Retype the records below so that each one matches exactly.

━━━━━━━━

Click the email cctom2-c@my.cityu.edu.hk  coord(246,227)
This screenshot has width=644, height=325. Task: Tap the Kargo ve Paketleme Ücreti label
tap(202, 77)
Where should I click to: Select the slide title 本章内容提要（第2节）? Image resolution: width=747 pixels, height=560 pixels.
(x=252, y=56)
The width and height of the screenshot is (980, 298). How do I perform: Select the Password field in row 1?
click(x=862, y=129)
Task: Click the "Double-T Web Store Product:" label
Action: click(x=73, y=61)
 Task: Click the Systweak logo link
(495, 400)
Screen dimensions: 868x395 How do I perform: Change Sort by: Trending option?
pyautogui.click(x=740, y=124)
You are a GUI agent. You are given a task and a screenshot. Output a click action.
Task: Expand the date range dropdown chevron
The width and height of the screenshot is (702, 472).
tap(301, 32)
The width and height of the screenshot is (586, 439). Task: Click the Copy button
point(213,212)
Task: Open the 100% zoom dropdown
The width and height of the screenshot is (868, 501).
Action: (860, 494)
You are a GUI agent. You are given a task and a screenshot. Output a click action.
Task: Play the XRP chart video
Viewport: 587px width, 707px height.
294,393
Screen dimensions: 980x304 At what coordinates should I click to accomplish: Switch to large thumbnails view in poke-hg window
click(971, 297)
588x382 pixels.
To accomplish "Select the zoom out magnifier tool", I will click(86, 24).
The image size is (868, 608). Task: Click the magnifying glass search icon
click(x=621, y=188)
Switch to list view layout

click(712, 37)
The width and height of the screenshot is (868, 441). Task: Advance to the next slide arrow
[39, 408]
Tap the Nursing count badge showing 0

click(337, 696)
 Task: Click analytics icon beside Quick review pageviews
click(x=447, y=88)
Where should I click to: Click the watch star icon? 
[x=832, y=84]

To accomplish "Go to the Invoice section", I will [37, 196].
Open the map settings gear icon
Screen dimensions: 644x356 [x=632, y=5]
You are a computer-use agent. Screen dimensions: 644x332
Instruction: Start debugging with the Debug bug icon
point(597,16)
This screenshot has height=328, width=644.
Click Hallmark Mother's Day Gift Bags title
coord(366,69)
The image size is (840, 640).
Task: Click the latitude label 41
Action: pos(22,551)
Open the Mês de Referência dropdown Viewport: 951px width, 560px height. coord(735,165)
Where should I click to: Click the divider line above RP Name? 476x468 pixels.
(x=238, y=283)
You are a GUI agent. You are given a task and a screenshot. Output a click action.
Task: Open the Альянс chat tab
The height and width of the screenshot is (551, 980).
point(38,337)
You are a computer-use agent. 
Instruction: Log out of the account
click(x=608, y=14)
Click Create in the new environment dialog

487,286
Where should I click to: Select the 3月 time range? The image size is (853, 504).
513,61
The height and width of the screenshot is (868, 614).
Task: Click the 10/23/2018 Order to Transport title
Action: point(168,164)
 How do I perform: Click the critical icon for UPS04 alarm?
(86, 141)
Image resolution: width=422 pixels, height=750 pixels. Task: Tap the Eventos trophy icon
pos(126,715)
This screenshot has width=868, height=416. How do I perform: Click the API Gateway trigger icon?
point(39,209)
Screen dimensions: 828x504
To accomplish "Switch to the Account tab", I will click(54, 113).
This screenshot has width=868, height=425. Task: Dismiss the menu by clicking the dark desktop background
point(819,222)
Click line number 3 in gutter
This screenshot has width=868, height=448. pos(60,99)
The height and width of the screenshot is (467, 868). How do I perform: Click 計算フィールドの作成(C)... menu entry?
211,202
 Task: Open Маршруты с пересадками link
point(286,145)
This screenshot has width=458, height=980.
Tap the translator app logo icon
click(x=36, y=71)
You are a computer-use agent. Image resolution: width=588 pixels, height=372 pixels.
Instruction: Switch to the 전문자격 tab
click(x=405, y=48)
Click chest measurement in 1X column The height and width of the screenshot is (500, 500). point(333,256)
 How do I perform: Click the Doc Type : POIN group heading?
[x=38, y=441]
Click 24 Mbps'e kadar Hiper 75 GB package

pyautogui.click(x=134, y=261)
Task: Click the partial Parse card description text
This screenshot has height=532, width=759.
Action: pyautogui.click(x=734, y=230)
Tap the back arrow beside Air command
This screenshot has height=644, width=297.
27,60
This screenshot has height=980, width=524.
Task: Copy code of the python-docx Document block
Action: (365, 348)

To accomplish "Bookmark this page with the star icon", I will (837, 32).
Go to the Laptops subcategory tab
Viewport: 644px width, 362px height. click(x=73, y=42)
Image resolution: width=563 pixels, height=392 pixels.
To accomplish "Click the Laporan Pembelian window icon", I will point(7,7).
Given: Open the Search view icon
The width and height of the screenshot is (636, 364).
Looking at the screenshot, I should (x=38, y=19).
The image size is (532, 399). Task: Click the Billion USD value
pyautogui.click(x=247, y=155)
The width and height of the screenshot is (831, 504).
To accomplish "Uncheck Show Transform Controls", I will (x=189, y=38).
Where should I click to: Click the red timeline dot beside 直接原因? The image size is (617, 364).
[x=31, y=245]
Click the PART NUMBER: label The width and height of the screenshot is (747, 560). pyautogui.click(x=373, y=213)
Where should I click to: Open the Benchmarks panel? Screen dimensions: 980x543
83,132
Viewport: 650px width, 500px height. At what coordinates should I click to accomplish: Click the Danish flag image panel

━━━━━━━━

YOUR RESPONSE:
Click the email cctom2-c@my.cityu.edu.hk  coord(246,227)
This screenshot has width=644, height=325. Task: Tap the Kargo ve Paketleme Ücreti label
tap(202, 77)
Where should I click to: Select the slide title 本章内容提要（第2节）? Image resolution: width=747 pixels, height=560 pixels.
(x=252, y=56)
The width and height of the screenshot is (980, 298). How do I perform: Select the Password field in row 1?
click(x=862, y=129)
Task: Click the "Double-T Web Store Product:" label
Action: click(x=73, y=61)
 Task: Click the Systweak logo link
(495, 400)
Screen dimensions: 868x395 How do I perform: Change Sort by: Trending option?
pyautogui.click(x=740, y=124)
You are a GUI agent. You are given a task and a screenshot. Output a click action.
Task: Expand the date range dropdown chevron
The width and height of the screenshot is (702, 472).
tap(301, 32)
The width and height of the screenshot is (586, 439). Task: Click the Copy button
point(213,212)
Task: Open the 100% zoom dropdown
The width and height of the screenshot is (868, 501).
Action: (860, 494)
You are a GUI agent. You are given a task and a screenshot. Output a click action.
Task: Play the XRP chart video
Viewport: 587px width, 707px height.
294,393
Screen dimensions: 980x304 At what coordinates should I click to accomplish: Switch to large thumbnails view in poke-hg window
click(971, 297)
588x382 pixels.
To accomplish "Select the zoom out magnifier tool", I will click(86, 24).
The image size is (868, 608). Task: Click the magnifying glass search icon
click(x=621, y=188)
Switch to list view layout

click(712, 37)
The width and height of the screenshot is (868, 441). Task: Advance to the next slide arrow
[39, 408]
Tap the Nursing count badge showing 0

click(337, 696)
 Task: Click analytics icon beside Quick review pageviews
click(x=447, y=88)
Where should I click to: Click the watch star icon? 
[x=832, y=84]

To accomplish "Go to the Invoice section", I will [37, 196].
Open the map settings gear icon
Screen dimensions: 644x356 [x=632, y=5]
You are a computer-use agent. Screen dimensions: 644x332
Instruction: Start debugging with the Debug bug icon
point(597,16)
This screenshot has height=328, width=644.
Click Hallmark Mother's Day Gift Bags title
coord(366,69)
The image size is (840, 640).
Task: Click the latitude label 41
Action: pos(22,551)
Open the Mês de Referência dropdown Viewport: 951px width, 560px height. coord(735,165)
Where should I click to: Click the divider line above RP Name? 476x468 pixels.
(x=238, y=283)
You are a GUI agent. You are given a task and a screenshot. Output a click action.
Task: Open the Альянс chat tab
The height and width of the screenshot is (551, 980).
point(38,337)
You are a computer-use agent. 
Instruction: Log out of the account
click(x=608, y=14)
Click Create in the new environment dialog

487,286
Where should I click to: Select the 3月 time range? The image size is (853, 504).
513,61
The height and width of the screenshot is (868, 614).
Task: Click the 10/23/2018 Order to Transport title
Action: point(168,164)
 How do I perform: Click the critical icon for UPS04 alarm?
(86, 141)
Image resolution: width=422 pixels, height=750 pixels. Task: Tap the Eventos trophy icon
pos(126,715)
This screenshot has width=868, height=416. How do I perform: Click the API Gateway trigger icon?
point(39,209)
Screen dimensions: 828x504
To accomplish "Switch to the Account tab", I will click(54, 113).
This screenshot has width=868, height=425. Task: Dismiss the menu by clicking the dark desktop background
point(819,222)
Click line number 3 in gutter
This screenshot has width=868, height=448. pos(60,99)
The height and width of the screenshot is (467, 868). How do I perform: Click 計算フィールドの作成(C)... menu entry?
211,202
 Task: Open Маршруты с пересадками link
point(286,145)
This screenshot has width=458, height=980.
Tap the translator app logo icon
click(x=36, y=71)
You are a computer-use agent. Image resolution: width=588 pixels, height=372 pixels.
Instruction: Switch to the 전문자격 tab
click(x=405, y=48)
Click chest measurement in 1X column The height and width of the screenshot is (500, 500). point(333,256)
 How do I perform: Click the Doc Type : POIN group heading?
[x=38, y=441]
Click 24 Mbps'e kadar Hiper 75 GB package

pyautogui.click(x=134, y=261)
Task: Click the partial Parse card description text
This screenshot has height=532, width=759.
Action: pyautogui.click(x=734, y=230)
Tap the back arrow beside Air command
This screenshot has height=644, width=297.
27,60
This screenshot has height=980, width=524.
Task: Copy code of the python-docx Document block
Action: (365, 348)

To accomplish "Bookmark this page with the star icon", I will (837, 32).
Go to the Laptops subcategory tab
Viewport: 644px width, 362px height. click(x=73, y=42)
Image resolution: width=563 pixels, height=392 pixels.
To accomplish "Click the Laporan Pembelian window icon", I will point(7,7).
Given: Open the Search view icon
The width and height of the screenshot is (636, 364).
Looking at the screenshot, I should (x=38, y=19).
The image size is (532, 399). Task: Click the Billion USD value
pyautogui.click(x=247, y=155)
The width and height of the screenshot is (831, 504).
To accomplish "Uncheck Show Transform Controls", I will (x=189, y=38).
Where should I click to: Click the red timeline dot beside 直接原因? The image size is (617, 364).
[x=31, y=245]
Click the PART NUMBER: label The width and height of the screenshot is (747, 560). pyautogui.click(x=373, y=213)
Where should I click to: Open the Benchmarks panel? Screen dimensions: 980x543
83,132
Viewport: 650px width, 500px height. At what coordinates should I click to accomplish: Click the Danish flag image panel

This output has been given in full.